Dataset entries
***

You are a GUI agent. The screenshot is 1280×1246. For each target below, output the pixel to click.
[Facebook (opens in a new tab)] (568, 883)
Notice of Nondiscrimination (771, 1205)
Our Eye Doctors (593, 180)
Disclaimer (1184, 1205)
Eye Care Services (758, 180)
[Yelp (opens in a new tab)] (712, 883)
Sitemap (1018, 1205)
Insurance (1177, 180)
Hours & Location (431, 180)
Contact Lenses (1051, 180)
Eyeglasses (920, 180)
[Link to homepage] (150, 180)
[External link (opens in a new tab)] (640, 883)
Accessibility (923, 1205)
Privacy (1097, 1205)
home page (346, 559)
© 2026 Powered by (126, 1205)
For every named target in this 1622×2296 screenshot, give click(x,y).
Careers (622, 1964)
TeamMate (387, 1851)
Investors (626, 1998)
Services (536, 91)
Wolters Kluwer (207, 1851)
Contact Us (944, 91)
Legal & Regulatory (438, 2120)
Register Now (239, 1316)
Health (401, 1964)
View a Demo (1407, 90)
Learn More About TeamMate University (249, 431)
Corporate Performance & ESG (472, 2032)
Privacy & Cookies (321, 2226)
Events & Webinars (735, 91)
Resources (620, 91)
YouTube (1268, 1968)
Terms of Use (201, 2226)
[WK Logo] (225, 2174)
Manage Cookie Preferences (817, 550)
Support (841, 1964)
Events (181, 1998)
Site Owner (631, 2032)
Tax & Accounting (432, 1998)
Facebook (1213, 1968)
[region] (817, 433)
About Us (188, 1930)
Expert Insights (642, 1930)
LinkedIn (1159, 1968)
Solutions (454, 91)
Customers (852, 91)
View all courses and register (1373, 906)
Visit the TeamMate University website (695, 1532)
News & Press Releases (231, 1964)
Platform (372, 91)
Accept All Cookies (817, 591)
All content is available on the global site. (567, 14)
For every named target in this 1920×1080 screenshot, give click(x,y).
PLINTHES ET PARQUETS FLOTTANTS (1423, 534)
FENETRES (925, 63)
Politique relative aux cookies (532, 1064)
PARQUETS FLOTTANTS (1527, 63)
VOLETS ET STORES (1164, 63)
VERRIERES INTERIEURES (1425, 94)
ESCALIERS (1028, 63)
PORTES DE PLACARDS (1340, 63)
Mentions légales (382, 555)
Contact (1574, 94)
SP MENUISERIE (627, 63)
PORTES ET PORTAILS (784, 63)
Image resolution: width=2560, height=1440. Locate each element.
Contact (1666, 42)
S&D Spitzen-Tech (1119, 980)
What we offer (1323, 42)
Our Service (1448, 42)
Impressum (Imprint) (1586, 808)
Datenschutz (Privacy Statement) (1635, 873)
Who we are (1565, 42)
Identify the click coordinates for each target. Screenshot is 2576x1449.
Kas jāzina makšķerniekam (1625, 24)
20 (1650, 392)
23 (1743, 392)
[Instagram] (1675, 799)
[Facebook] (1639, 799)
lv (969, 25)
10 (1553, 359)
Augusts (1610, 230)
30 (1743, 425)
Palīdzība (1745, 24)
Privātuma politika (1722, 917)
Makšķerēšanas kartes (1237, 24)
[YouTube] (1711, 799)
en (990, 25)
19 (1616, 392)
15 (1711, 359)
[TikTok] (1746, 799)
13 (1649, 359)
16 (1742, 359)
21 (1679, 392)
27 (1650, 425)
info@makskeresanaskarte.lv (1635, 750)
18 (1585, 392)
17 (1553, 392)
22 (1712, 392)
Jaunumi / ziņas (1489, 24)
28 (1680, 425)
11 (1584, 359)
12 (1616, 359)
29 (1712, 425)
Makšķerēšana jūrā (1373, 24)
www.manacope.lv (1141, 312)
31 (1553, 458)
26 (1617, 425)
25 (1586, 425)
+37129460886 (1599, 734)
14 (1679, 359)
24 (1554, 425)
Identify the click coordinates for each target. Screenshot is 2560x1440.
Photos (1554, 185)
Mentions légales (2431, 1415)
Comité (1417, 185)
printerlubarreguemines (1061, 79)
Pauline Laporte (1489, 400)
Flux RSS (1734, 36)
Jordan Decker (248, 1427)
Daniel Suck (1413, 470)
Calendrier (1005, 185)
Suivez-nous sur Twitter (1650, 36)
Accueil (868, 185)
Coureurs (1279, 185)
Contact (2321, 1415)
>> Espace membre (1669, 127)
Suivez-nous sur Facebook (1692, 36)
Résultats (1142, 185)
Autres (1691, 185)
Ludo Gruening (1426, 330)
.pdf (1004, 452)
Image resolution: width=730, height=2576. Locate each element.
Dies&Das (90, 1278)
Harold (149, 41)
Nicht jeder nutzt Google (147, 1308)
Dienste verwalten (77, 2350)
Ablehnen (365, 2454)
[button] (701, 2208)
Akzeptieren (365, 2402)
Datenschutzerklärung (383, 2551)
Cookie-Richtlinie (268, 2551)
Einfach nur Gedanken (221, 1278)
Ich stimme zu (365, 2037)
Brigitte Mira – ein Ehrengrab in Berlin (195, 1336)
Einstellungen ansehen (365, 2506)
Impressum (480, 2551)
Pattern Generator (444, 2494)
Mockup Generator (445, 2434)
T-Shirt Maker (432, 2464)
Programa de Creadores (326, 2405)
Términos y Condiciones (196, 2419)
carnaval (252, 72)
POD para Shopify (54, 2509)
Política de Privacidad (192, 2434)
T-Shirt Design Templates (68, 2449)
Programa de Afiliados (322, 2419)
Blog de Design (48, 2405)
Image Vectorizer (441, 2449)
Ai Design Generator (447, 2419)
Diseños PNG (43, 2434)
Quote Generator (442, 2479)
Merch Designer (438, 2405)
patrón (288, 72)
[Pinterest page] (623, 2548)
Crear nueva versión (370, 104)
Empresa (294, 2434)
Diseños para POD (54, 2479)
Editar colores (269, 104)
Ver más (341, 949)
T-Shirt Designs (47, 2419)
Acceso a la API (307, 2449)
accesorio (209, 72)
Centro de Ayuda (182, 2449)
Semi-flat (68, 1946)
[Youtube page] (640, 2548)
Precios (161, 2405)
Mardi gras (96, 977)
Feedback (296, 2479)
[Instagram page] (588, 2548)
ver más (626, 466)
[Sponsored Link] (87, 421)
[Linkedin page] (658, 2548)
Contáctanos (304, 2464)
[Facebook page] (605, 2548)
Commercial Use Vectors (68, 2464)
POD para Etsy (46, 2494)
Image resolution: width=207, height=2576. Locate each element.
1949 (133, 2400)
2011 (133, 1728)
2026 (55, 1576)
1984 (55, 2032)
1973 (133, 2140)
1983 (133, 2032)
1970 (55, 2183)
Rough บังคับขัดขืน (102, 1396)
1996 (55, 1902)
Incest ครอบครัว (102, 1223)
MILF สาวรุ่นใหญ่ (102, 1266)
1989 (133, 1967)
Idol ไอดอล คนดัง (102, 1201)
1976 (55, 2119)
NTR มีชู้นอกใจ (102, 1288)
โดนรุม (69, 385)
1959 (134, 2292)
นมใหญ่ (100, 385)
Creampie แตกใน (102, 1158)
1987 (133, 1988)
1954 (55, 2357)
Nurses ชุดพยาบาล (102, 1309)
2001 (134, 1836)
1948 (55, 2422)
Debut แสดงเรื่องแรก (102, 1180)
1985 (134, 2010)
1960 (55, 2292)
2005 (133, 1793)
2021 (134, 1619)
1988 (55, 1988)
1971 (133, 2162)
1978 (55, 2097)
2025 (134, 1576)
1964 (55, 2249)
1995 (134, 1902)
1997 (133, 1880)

***

* _WHAT TO WORK ON_: As the answer, set down only the lines from the data above between the one holding "Screenshot is 2560x1440." and the one holding "accesorio (209, 72)", inclusive, exactly as they read.

* _PROBLEM SOLUTION_:
Identify the click coordinates for each target. Screenshot is 2560x1440.
Photos (1554, 185)
Mentions légales (2431, 1415)
Comité (1417, 185)
printerlubarreguemines (1061, 79)
Pauline Laporte (1489, 400)
Flux RSS (1734, 36)
Jordan Decker (248, 1427)
Daniel Suck (1413, 470)
Calendrier (1005, 185)
Suivez-nous sur Twitter (1650, 36)
Accueil (868, 185)
Coureurs (1279, 185)
Contact (2321, 1415)
>> Espace membre (1669, 127)
Suivez-nous sur Facebook (1692, 36)
Résultats (1142, 185)
Autres (1691, 185)
Ludo Gruening (1426, 330)
.pdf (1004, 452)
Image resolution: width=730, height=2576. Locate each element.
Dies&Das (90, 1278)
Harold (149, 41)
Nicht jeder nutzt Google (147, 1308)
Dienste verwalten (77, 2350)
Ablehnen (365, 2454)
[button] (701, 2208)
Akzeptieren (365, 2402)
Datenschutzerklärung (383, 2551)
Cookie-Richtlinie (268, 2551)
Einfach nur Gedanken (221, 1278)
Ich stimme zu (365, 2037)
Brigitte Mira – ein Ehrengrab in Berlin (195, 1336)
Einstellungen ansehen (365, 2506)
Impressum (480, 2551)
Pattern Generator (444, 2494)
Mockup Generator (445, 2434)
T-Shirt Maker (432, 2464)
Programa de Creadores (326, 2405)
Términos y Condiciones (196, 2419)
carnaval (252, 72)
POD para Shopify (54, 2509)
Política de Privacidad (192, 2434)
T-Shirt Design Templates (68, 2449)
Programa de Afiliados (322, 2419)
Blog de Design (48, 2405)
Image Vectorizer (441, 2449)
Ai Design Generator (447, 2419)
Diseños PNG (43, 2434)
Quote Generator (442, 2479)
Merch Designer (438, 2405)
patrón (288, 72)
[Pinterest page] (623, 2548)
Crear nueva versión (370, 104)
Empresa (294, 2434)
Diseños para POD (54, 2479)
Editar colores (269, 104)
Ver más (341, 949)
T-Shirt Designs (47, 2419)
Acceso a la API (307, 2449)
accesorio (209, 72)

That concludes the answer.